El expresidente Jorge Tuto Quiroga afirmó que los bloqueos y movilizaciones que afectan al país tienen un trasfondo político orientado a condicionar la gestión del presidente Rodrigo Paz e impedir la aplicación de los cambios respaldados por la ciudadanía en las elecciones de 2025.
Durante una conferencia de prensa, Quiroga sostuvo que detrás de las medidas de presión no solo existe una disputa coyuntural, sino también un intento de imponer al Gobierno una agenda política vinculada al modelo aplicado durante los últimos años por el Movimiento Al Socialismo (MAS).
Jorge Quiroga
Según el exmandatario, algunos sectores movilizados buscan obligar al Ejecutivo a comprometerse con la continuidad de políticas económicas y estatales que, en su criterio, fueron rechazadas en las urnas.
“Lo que votamos el año pasado no tiene valor.
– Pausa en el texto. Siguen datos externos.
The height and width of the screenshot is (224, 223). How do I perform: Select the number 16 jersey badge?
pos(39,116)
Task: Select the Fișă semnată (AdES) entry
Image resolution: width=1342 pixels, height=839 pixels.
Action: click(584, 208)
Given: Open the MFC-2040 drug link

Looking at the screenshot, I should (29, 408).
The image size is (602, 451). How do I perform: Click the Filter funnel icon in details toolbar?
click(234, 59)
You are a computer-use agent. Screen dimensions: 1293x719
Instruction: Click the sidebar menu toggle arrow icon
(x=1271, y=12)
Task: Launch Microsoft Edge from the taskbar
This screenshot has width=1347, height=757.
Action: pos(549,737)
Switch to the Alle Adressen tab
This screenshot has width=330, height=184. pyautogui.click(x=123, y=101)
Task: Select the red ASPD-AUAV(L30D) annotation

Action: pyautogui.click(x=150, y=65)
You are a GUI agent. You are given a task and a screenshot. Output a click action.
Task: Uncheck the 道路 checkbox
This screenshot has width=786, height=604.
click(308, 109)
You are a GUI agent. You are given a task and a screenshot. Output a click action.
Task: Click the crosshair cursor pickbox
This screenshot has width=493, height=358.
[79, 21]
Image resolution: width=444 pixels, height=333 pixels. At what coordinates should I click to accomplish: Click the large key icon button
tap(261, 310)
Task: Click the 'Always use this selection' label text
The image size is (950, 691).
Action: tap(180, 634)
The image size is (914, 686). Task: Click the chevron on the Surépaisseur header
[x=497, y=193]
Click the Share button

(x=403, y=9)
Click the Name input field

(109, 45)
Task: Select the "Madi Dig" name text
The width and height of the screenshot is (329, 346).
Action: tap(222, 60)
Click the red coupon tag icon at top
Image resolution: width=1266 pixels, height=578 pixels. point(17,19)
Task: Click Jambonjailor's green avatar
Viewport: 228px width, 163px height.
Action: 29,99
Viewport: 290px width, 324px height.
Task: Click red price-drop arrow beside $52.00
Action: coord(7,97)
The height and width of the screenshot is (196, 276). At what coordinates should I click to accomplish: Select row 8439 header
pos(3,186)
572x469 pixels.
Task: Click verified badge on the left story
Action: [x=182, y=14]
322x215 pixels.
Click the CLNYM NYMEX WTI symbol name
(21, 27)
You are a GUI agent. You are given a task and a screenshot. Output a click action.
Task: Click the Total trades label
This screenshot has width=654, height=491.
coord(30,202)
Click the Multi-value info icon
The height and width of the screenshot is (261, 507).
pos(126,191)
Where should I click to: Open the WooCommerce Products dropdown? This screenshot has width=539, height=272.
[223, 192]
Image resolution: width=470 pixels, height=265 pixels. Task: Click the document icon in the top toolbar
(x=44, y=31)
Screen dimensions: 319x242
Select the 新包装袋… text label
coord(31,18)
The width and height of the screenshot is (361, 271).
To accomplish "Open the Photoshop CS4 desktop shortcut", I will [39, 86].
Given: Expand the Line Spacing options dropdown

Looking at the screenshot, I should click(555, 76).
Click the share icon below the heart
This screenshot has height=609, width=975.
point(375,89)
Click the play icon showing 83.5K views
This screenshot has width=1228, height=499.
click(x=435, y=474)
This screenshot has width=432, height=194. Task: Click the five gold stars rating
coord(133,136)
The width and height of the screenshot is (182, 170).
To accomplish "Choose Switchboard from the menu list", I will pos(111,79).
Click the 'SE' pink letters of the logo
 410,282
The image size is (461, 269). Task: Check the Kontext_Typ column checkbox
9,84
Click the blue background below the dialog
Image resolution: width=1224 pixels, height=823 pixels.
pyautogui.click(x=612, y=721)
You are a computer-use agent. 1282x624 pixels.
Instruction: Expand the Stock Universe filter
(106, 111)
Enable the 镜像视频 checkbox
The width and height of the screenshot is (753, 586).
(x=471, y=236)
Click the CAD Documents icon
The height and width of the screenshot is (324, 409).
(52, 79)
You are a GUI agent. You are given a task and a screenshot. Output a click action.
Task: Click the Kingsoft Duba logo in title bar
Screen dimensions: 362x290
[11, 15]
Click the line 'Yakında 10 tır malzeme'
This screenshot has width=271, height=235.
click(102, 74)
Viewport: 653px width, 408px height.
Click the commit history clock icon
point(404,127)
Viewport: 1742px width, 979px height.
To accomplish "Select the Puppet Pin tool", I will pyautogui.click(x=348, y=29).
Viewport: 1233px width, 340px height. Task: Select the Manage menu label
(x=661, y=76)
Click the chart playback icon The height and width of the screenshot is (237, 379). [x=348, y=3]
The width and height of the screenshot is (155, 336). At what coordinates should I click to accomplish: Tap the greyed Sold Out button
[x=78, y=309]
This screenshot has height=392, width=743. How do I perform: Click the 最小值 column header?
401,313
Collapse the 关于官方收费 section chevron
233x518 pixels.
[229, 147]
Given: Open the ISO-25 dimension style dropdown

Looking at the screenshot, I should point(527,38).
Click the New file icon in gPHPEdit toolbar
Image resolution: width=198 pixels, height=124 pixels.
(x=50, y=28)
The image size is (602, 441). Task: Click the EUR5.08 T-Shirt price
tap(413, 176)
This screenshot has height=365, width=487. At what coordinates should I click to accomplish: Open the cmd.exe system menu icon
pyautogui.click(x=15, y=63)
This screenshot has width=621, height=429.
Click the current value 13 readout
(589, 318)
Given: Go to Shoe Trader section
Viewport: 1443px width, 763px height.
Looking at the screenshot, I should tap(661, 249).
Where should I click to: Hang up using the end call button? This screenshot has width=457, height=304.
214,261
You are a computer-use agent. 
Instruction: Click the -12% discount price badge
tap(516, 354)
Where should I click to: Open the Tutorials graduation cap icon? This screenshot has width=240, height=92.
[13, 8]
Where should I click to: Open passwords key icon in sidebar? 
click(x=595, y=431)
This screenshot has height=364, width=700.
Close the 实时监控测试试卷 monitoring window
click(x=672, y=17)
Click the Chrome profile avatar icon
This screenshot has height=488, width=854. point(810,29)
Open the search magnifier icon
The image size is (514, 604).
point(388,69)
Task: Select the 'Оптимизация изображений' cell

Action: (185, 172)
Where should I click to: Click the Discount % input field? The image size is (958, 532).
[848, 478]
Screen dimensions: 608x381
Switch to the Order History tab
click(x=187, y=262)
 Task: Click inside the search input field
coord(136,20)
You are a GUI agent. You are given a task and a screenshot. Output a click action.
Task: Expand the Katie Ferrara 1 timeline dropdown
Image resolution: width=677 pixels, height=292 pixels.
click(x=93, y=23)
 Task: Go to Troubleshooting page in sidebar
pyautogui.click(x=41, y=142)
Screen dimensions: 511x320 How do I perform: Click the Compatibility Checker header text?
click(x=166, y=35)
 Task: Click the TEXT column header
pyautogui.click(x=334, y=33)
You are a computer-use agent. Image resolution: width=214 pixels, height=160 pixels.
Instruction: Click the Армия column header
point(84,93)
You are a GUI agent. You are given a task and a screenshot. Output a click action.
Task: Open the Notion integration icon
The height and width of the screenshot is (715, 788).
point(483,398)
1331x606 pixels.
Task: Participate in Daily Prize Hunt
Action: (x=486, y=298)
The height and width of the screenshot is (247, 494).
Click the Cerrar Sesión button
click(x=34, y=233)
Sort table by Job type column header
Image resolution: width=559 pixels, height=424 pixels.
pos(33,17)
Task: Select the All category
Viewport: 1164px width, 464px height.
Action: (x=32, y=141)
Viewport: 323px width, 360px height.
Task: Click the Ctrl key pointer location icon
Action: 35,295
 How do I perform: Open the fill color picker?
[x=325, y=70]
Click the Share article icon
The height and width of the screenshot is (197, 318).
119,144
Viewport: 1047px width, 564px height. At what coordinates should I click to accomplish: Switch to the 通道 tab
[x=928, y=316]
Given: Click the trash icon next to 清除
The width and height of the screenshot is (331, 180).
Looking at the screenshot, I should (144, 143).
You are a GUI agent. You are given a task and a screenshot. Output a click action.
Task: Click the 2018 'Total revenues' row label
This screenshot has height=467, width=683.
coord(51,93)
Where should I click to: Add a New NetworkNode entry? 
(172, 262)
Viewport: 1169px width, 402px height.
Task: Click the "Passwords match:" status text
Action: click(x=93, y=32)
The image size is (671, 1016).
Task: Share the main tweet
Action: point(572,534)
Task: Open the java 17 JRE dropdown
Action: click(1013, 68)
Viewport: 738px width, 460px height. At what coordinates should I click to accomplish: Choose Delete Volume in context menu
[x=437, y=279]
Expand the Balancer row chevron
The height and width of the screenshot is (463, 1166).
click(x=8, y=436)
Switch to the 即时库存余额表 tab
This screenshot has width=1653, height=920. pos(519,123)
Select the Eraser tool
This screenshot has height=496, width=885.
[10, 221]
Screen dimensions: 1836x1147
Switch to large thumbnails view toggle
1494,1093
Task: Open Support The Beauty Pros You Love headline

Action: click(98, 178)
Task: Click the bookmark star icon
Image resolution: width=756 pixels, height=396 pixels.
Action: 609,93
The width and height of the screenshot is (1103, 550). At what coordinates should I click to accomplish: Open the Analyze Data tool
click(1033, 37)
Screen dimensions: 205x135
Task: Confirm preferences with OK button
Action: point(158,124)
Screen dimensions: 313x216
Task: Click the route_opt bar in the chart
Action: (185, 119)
Lo que seis millones y medio de bolivianos sufragamos de un cambio, no”, cuestionó Quiroga, en referencia a las exigencias planteadas por dirigentes afines al evismo.
El líder opositor afirmó que el país enfrenta una pugna entre el mandato ciudadano expresado en las elecciones y los intentos de sectores movilizados por mantener el modelo económico y político impulsado durante las dos últimas décadas.
Agenda
Quiroga señaló que entre las demandas que se buscan imponer al Gobierno figuran el mantenimiento de empresas públicas deficitarias, la negativa a modificar normas estratégicas y el rechazo a reformas estructurales vinculadas a hidrocarburos, minería y descentralización.
A su juicio, aceptar esas condiciones significaría renunciar al programa de transformación por el que votó la población.
“El gobierno va a tener que tomar una decisión. Si realmente cede a gente que le está diciendo que siga haciendo lo mismo que durante 20 años nos ha llevado a este fracaso”, afirmó.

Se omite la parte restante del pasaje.